3 Proposed methodology

In our framework, the online signatures are recorded using graphic tablet like Wacom tablet touchpad device with digital stylus [11]. The recorded signatures are preprocessed using smoothing to interpolate missing points and to remove various noises such as stains, unexpected marks, etc. After preprocessing, different features are extracted from the signature trajectories which helps in better recognition. The featured data are fed into two different classifier, i.e., HMM and SVM for recognition purpose. Next, the recognition scores for each test trajectory has been computed from these two classifiers and DST has been applied for score combination. Finally, signature recognition and verification results are evaluated based on the outcome obtained from the DST. For recognition purpose, genuine signatures are used whereas for verification purpose forged signatures are used. A flow diagram of the proposed approach is shown in Fig. 1.

Fig. 1
figure 1

The block diagram of the proposed framework of signature identification and verification

3.1 Preprocessing

In online handwriting recognition systems, handwritten texts are collected using various graphical tablets and light pen. Here, a sensor records the movement of pen-nib x(i), y(i) and switching of pen-up and pen-down. Online signature collection process provides various information like temporal data of plotted points, direction of pen-nib movement, starting point, stopping point and temporal sequence of strokes are obtained. Raw online signature captured by the hardware undergo various steps of preprocessing before extraction of features. This is done to reduce negative effect during recognition process carried out later. Some of these factors involved in this regard, namely speed, accuracy, overwritten samples etc.
########
List of tasks
1. Rewrite the stretch from "The block diagram" through "overwritten samples etc." of the signature-recognition text, putting "pen tip" in place of "pen-nib".
2. Duplicate the whole listing below without any changes, leaving out the pictures.
########
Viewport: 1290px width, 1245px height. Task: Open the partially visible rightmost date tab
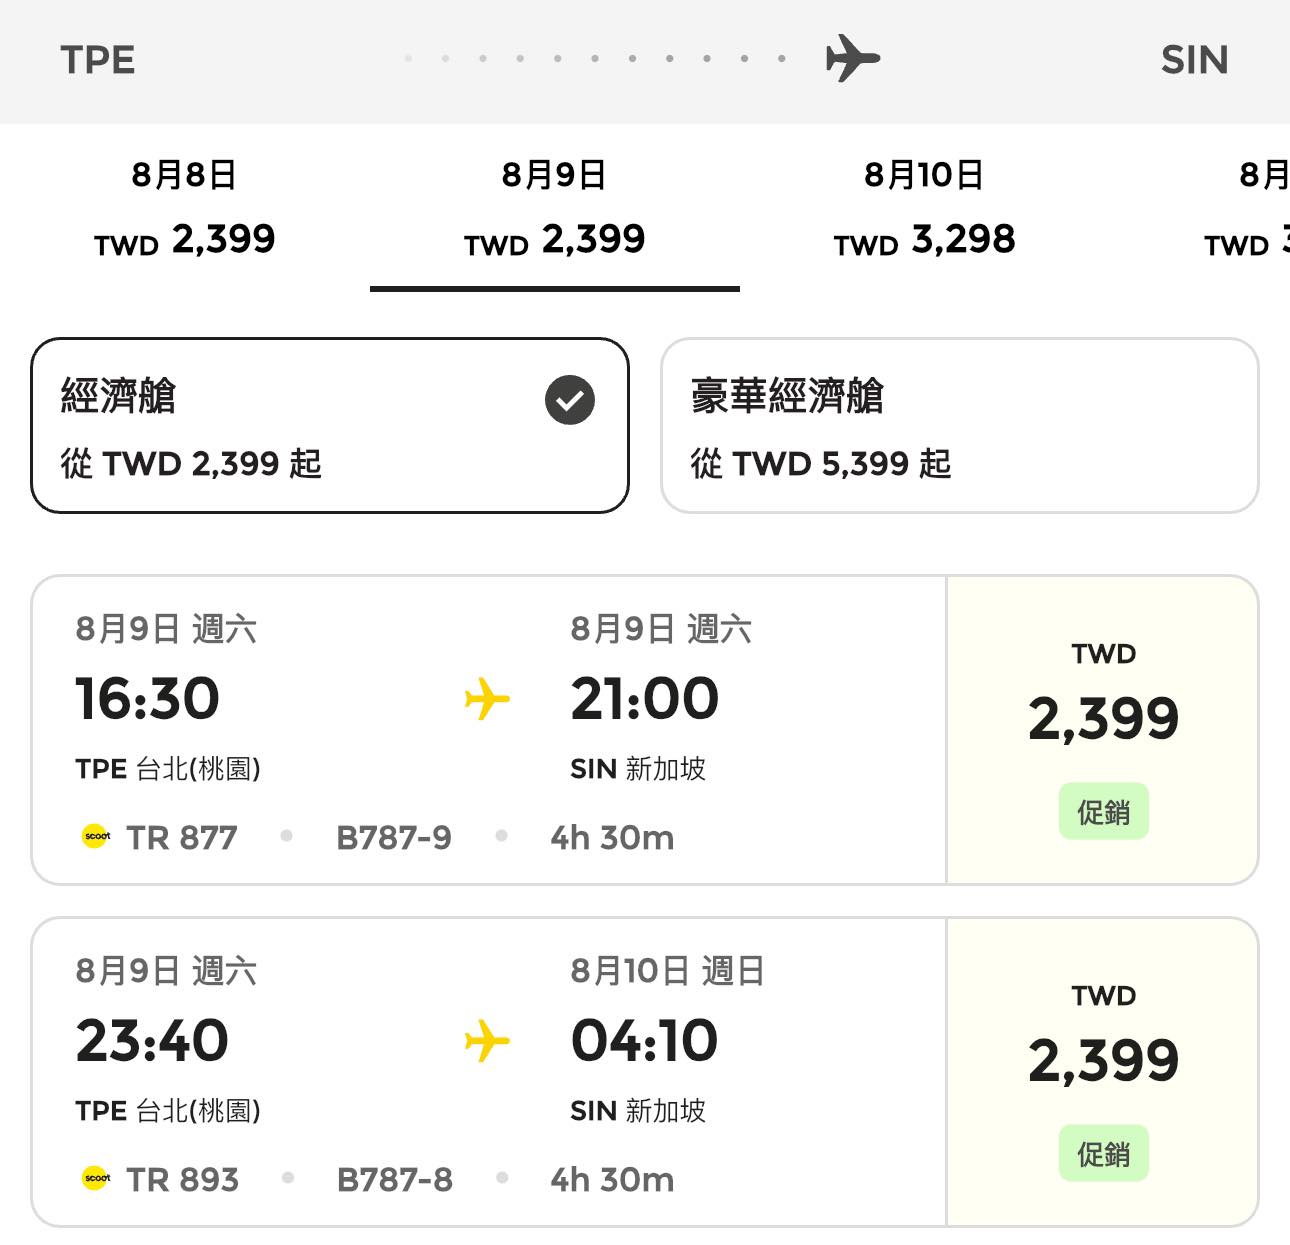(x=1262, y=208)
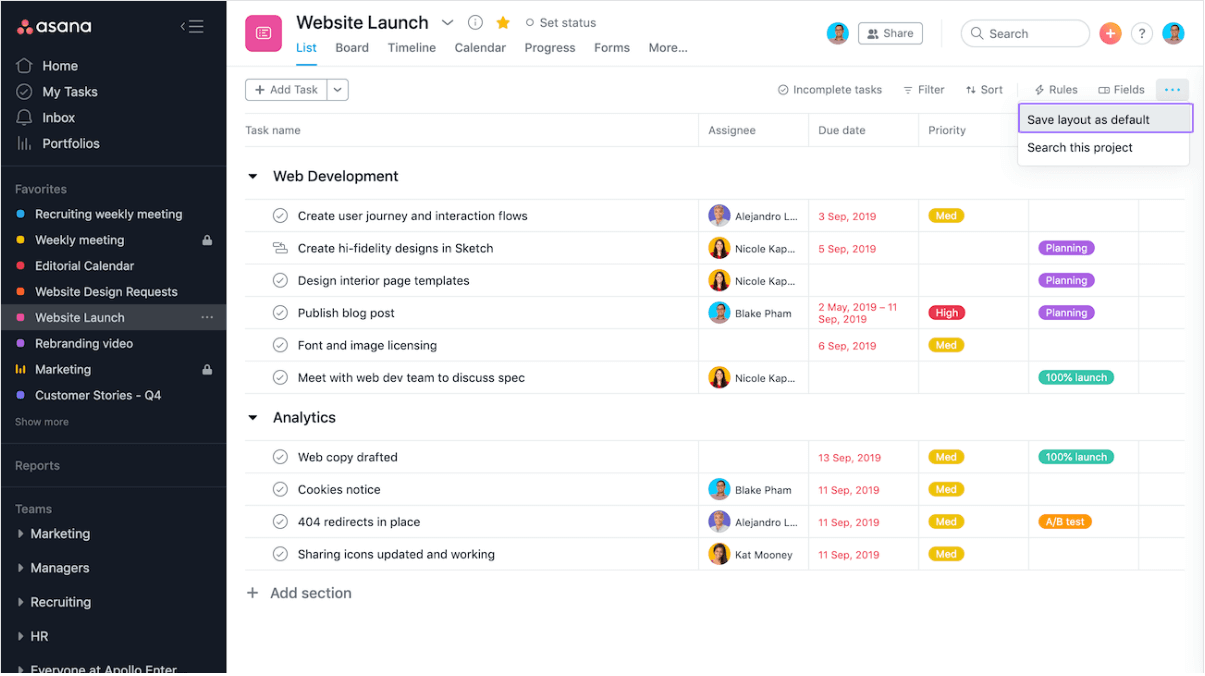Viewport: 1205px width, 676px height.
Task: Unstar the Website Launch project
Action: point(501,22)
########
Solutions to each task
1.
The block diagram of the proposed framework of signature identification and verification

3.1 Preprocessing

In online handwriting recognition systems, handwritten texts are collected using various graphical tablets and light pen. Here, a sensor records the movement of pen tip x(i), y(i) and switching of pen-up and pen-down. Online signature collection process provides various information like temporal data of plotted points, direction of pen tip movement, starting point, stopping point and temporal sequence of strokes are obtained. Raw online signature captured by the hardware undergo various steps of preprocessing before extraction of features. This is done to reduce negative effect during recognition process carried out later. Some of these factors involved in this regard, namely speed, accuracy, overwritten samples etc.

2.
Viewport: 1290px width, 1245px height. Task: Open the partially visible rightmost date tab
(x=1262, y=208)
Viewport: 1205px width, 676px height.
Task: Unstar the Website Launch project
Action: point(501,22)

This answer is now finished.